■ Required action
Records follow. Select each line holding "Diadema".

■ Supplied records

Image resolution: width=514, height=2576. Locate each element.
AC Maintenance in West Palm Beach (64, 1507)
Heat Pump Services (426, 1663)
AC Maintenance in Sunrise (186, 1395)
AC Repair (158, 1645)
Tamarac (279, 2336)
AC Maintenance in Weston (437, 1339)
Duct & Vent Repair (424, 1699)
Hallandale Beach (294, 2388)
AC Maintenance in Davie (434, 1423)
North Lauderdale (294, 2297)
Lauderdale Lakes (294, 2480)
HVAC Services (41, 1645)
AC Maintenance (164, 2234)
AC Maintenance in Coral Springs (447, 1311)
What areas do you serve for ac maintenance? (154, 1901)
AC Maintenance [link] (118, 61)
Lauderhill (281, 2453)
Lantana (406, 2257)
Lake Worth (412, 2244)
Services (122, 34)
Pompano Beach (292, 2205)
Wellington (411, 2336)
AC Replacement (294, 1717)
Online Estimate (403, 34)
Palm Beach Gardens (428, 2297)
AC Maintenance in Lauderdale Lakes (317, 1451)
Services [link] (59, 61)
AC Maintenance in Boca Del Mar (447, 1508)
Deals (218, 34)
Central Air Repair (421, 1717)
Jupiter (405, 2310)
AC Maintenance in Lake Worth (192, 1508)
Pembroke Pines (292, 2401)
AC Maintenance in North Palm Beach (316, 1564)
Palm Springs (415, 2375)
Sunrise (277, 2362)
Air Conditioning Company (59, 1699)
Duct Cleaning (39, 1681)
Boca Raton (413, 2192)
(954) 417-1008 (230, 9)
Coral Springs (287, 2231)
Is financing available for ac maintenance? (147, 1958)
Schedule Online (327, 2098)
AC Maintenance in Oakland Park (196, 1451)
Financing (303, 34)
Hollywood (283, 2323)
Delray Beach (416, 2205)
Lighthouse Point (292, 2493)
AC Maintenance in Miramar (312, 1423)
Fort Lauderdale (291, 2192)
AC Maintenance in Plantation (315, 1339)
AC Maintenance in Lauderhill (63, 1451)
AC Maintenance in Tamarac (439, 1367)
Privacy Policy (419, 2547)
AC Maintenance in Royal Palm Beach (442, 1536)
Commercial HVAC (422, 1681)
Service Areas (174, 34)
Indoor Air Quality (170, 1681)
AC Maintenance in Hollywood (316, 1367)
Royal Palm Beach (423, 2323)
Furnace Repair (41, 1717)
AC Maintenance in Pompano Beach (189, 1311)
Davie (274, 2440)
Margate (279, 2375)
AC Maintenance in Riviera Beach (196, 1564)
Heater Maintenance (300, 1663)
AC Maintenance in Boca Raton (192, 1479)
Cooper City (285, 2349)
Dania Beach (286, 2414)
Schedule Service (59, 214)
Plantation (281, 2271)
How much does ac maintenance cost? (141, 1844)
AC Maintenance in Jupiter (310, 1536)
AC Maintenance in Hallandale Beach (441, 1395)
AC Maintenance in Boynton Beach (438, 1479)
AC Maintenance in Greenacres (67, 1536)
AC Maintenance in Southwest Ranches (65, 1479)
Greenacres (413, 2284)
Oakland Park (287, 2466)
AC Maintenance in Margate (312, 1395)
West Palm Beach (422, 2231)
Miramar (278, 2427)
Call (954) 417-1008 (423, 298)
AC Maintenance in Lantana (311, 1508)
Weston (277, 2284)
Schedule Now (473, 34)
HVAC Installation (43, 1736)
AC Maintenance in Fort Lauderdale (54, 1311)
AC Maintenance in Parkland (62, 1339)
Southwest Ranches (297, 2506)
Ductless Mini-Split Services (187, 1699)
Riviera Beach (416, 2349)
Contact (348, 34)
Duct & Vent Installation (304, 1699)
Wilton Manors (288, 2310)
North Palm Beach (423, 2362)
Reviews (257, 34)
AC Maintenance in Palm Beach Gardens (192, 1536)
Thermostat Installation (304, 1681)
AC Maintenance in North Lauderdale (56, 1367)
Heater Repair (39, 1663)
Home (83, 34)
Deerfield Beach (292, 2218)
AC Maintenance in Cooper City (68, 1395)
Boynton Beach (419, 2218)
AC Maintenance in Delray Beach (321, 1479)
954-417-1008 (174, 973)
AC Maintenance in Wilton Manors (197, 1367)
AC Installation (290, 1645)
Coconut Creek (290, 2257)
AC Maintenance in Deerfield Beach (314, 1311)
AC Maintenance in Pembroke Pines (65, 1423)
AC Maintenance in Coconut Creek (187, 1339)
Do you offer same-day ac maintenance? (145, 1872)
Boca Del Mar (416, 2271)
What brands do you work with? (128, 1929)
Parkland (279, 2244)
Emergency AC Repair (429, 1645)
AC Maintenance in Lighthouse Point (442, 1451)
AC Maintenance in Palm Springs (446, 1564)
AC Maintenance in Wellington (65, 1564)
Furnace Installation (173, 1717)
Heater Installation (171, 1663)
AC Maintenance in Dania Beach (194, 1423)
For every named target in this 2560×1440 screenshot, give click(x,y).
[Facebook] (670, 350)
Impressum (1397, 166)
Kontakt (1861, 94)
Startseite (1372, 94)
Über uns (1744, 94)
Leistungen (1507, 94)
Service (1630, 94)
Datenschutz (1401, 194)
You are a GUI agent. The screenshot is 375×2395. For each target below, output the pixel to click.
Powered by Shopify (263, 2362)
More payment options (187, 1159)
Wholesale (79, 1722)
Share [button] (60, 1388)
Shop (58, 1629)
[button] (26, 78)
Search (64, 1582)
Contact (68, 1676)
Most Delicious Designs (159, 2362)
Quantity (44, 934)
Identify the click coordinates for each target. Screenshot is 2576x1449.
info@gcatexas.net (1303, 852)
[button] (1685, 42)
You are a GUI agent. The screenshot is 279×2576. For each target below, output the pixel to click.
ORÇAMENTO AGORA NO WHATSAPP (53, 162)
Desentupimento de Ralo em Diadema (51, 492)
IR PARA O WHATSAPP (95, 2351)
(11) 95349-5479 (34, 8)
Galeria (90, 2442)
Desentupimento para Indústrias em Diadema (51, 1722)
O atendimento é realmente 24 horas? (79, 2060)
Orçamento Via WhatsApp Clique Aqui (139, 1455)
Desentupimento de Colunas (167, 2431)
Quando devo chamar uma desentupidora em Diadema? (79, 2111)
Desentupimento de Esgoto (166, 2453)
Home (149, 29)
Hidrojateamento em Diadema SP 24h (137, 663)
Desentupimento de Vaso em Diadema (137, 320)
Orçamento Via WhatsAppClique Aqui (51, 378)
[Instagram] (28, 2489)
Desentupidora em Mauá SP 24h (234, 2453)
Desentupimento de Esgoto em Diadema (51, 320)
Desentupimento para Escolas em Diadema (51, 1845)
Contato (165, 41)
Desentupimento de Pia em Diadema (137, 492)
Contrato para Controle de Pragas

■ Result
Desentupimento de Ralo em Diadema (51, 492)
Desentupimento para Indústrias em Diadema (51, 1722)
Quando devo chamar uma desentupidora em Diadema? (79, 2111)
Hidrojateamento em Diadema SP 24h (137, 663)
Desentupimento de Vaso em Diadema (137, 320)
Desentupimento de Esgoto em Diadema (51, 320)
Desentupimento para Escolas em Diadema (51, 1845)
Desentupimento de Pia em Diadema (137, 492)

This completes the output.